TEXT BLOCK.
# Time for another UK meet.



## Guest (Mar 26, 2008)

Get off your arses and meet up, we need to get together for a laugh because we need to express our "emotions" which we've bottled up. I'm well up for it because my brain fog has totally ended. I could do with going on a train because it would do me the world of good.

If no one is interested... tis the will of the way


----------



## Guest (Mar 26, 2008)

Actually im quite a shy person,not many people realise that,lots of practice at hiding it i ghess though my confidence is way more than it used to be I get extremley nervous about meeting new people.............I think i need to do more work on myself for a couple more monthes befgore i meet anybody.I take my hat off to you guys for being brave enough to meet up and share your experience.....even though your anxious as hell....and im recovered...i think i would be less anxious if were dp............because when i was dp i did meet somone from this forum who im still good freinds with.

Spirit.


----------



## Guest (Mar 27, 2008)

Just smoke some weed before the meet to get in with the DR/DP crew... lol.

You could meet a female member on your own to dip your toe in the shallow end?

Or talk to someone on the phone from here?

Or just not come?...lol


----------



## Surfingisfun001 (Sep 25, 2007)

Can I fly in from California?


----------



## ihavemessedupdreams (Apr 19, 2007)

im curious to see what you look like (spirit)


----------



## Guest (Mar 27, 2008)

Count me in  
Kenny, I wish you could fly over here! and Spirit, I'd really love to meet you.


----------



## Guest (Mar 27, 2008)

surfingisfun001 said:


> Can I fly in from California?


Get the boat over... lol :mrgreen:


----------



## Guest (Mar 27, 2008)

sweetypie said:


> Count me in
> Kenny, I wish you could fly over here! and Spirit, I'd really love to meet you.


Superb :mrgreen:


----------



## Surfingisfun001 (Sep 25, 2007)

I could take my sail boat and sail around south america and up through the atlantic ocean. :mrgreen:


----------



## Guest (Mar 27, 2008)

I.Is.Stupood said:


> Just smoke some weed before the meet to get in with the DR/DP crew... lol.
> 
> You could meet a female member on your own to dip your toe in the shallow end?
> 
> ...

INFORMATION SUPPLIED.

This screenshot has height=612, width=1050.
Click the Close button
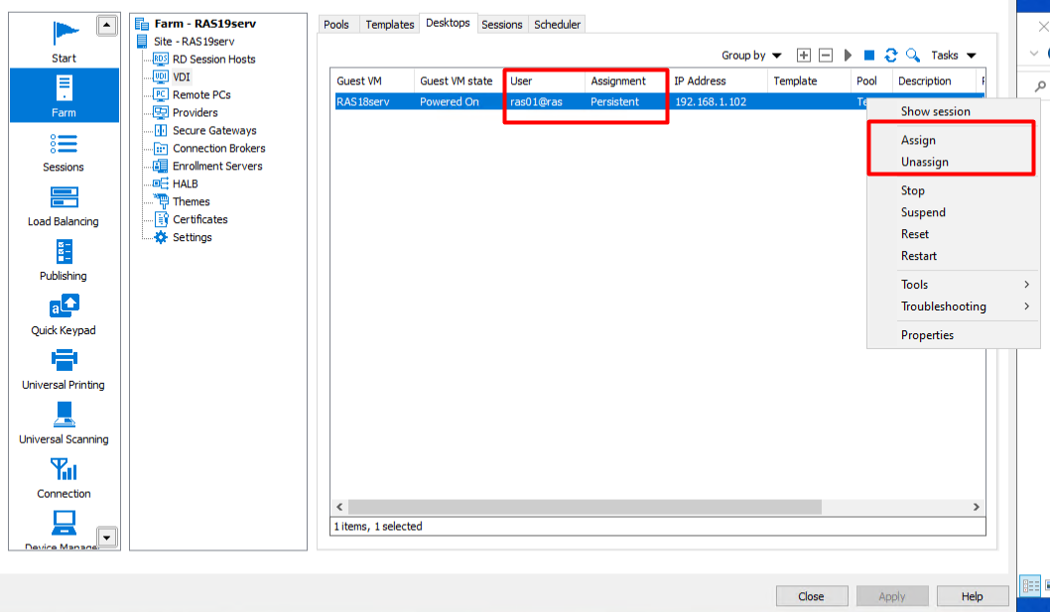(811, 596)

TASK DETAILS.
How would the forum thread about arranging another UK meet go on? Write its continuation, starting right after the last line shown.

WRITTEN RESPONSE.
I have met a female member from the forum.........she stayed over for the week.....we are discussing doing it again actually.Darren I think you would make me nervous because youre so naughty...,me smoke weed? :shock: would I do a thing like that......not for a long time now...im quite high on life at the moment,drugs never match that.....I have to be careful being an ex anphetamine addict ,i had a very bad drug problem and a bad canibis problem,the moods were terrible...,so its probably best I dont lol......I just need to make more progress ........,there are lots of people from here that I would love to meet,i would like to meet you too sweetypie  .
Mark why are you curious to know what I look like? what do you imagine? lol ,ill post a pic in the picture section soon,its good to put a face to the person isnt it......What do you look like?

Spirit


----------



## Guest (Mar 27, 2008)

surfingisfun001 said:


> I could take my sail boat and sail around south america and up through the atlantic ocean. :mrgreen:


Then you could sail all us UK folk back with you because this UK sucks!... lol


----------



## Guest (Mar 27, 2008)

Spirit said:


> I have met a female member from the forum.........she stayed over for the week.....we are discussing *doing it again *.actually.Darren I think you would make me nervous because youre so naughty...,me smoke weed? :shock: would I do a thing like that......not for a long time now...im quite high on life at the moment,drugs never match that.....I have to be careful being an ex anphetamine addict ,i had a very bad drug problem and a bad canibis problem,the moods were terrible...,so its probably best I dont lol......I just need to make more progress ........,there are lots of people from here that I would love to meet,i would like to meet you too sweetypie  .
> Mark why are you curious to know what I look like? what do you imagine? lol ,ill post a pic in the picture section soon,its good to put a face to the person isnt it......What do you look like?
> 
> Spirit


For the week? Whow.... you had fun by the sounds of it! Whow? You ?did? it with her???... OMG... That?s so so MINT! (Sorry! althogh you set yourself up for that one! :mrgreen: )
I am naughty am I? People use the internet for many reasons, some of which are to express which that cannot in the real world, and mine is being naughy... I?m a mellow guy in the ?real world? *nods*.
Well you could pop round to my bros with me and smoke some? Lol. Yeah I wish that twat was high on life as well, he?s such a moaning tit... always on a male period 24/7! Moan moan fucking moan! Just shouts at every one till he smokes some weed... *shakes head*.

Yeah well weed is out the door then... lol... bless ya... I have to passively smoke it when I see him =S. 
Yeah... It would be nice to meet you me thinks... but no one is the same person on here as they are in real life... I can have a convo on here with ease, most times in real life I can?t think about what I need to talk about etc. Well if you?re ever up to meeting, just say so please... I?m more interested in meeting someone to relate too rather them sleeping with them for numb sex... Next person I sleep with will be my future lover.


----------



## Guest (Mar 27, 2008)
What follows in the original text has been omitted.